What if the problem with the foolish virgins is that they listened to the wise virgins, and believed that their own empty lamps meant they weren’t worthy to come to the party? What if their foolishness was really about the fact that they decided to look elsewhere for what they needed, instead of staying and partying in the dark? What if there is room in the kingdom of heaven – and by that I mean God’s work of love and justice here among us – for all of us, no matter how well prepared or empty handed we are?

I found an amazing poem by Thomas Merton, the Cistercian monk, activist, and writer who died in 1968. He wrote it originally in French, but here is a fabulous English translation. It’s called The Five Virgins (For Jacques):

There were five virgins
Who arrived for the Wedding of the Lamb

With their motor-scooters burned out
And their gas tanks

But since they knew how to
They were told to
Stick around anyhow.

So that’s it: there were
Five rowdy virgins
Without gas
But really caught up
In the action.

There were then ten virgins
At the Wedding of the Lamb.1

What if this is one of the things we are meant to hear: if you’re waiting for the party to begin, and you’re not sure you have enough to contribute, don’t leave. Stay. There will be enough, and you’ll figure out what you need to offer. Is your light not shining so brightly right now, in your own soul or in the world? Don’t go – stay with us. Do you wonder if the mass shootings will ever stop, and aren’t sure if the Church can offer any words or actions that will make a difference? Don’t go – stay with us. When we tell you we’re not sure we have enough, don’t believe us – we’re just scared like everyone else. Is your motor scooter burnt out and your gas tank empty? Stick around anyhow. You can still dance.

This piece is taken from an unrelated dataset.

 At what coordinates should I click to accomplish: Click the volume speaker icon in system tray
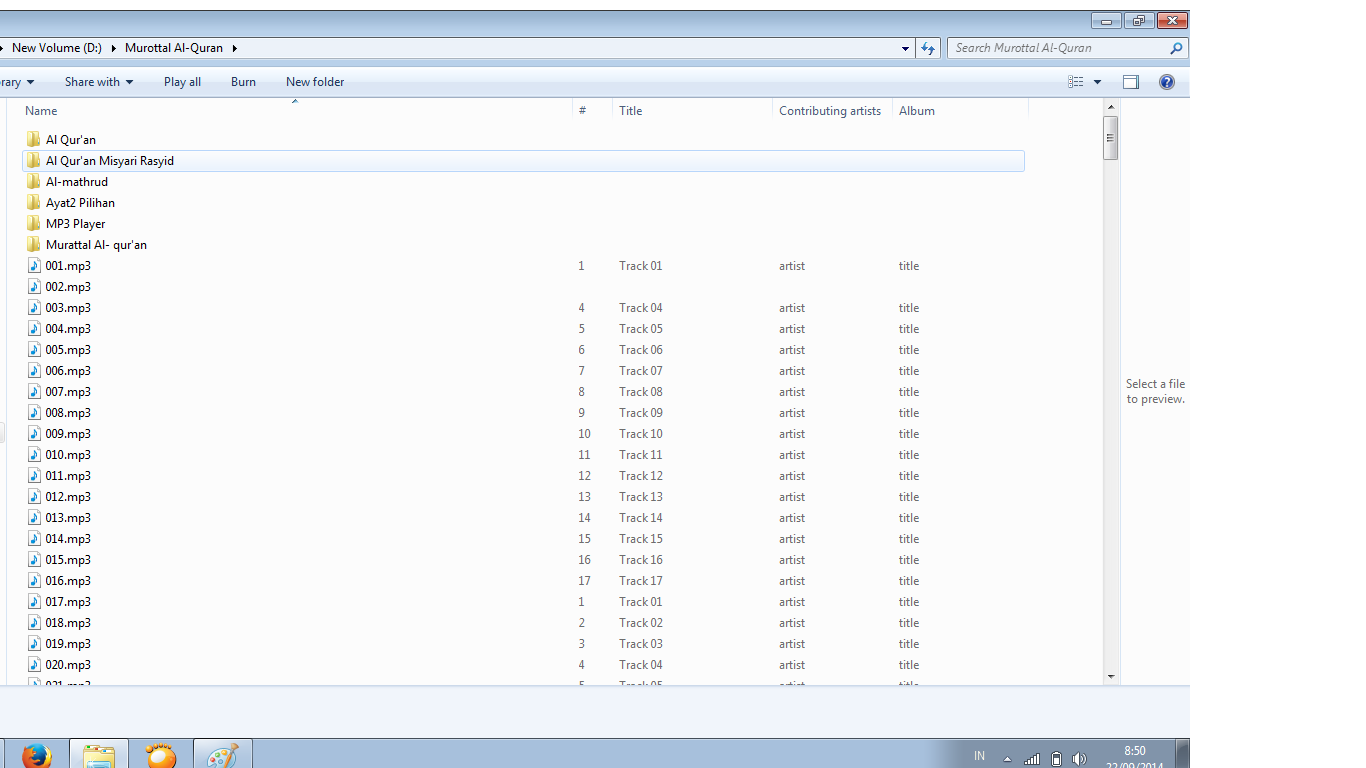1079,759
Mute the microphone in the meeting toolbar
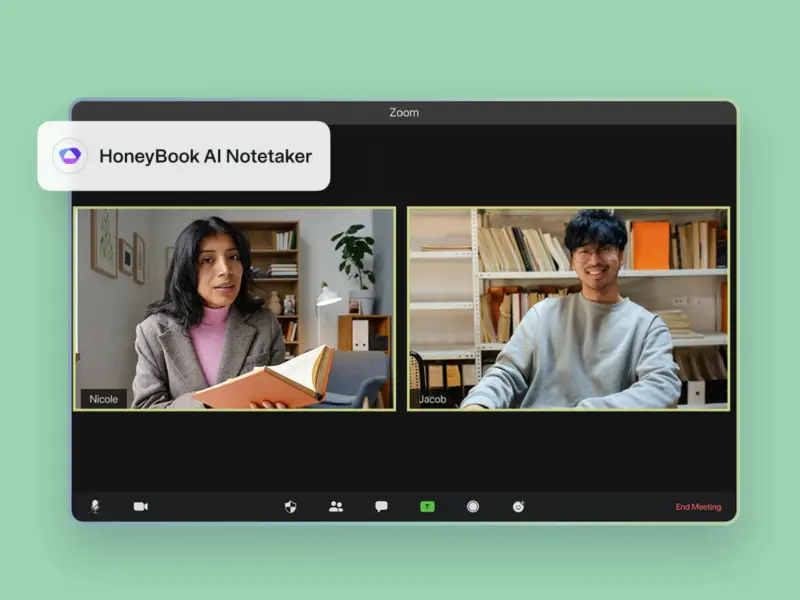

This is really the heart of our ingathering, and the heart of this season of waiting for the Lord Jesus and the Reign of God – accepting God’s invitation to this celebration of life and love and abundance and yes, self-sacrifice. Whatever you have in your hands and heart, and even if you are running on empty – perhaps especially if you are running on empty – stick around anyhow. You can still dance. I promise you, it will be a great party. God’s parties always are.


1 Thomas Merton, translated by Marie-Eloise Rosenblatt in A Feminist Companion to Matthew, edited by Amy-Jill Levine. Bloomsbury Publishing, 2001, p. 178.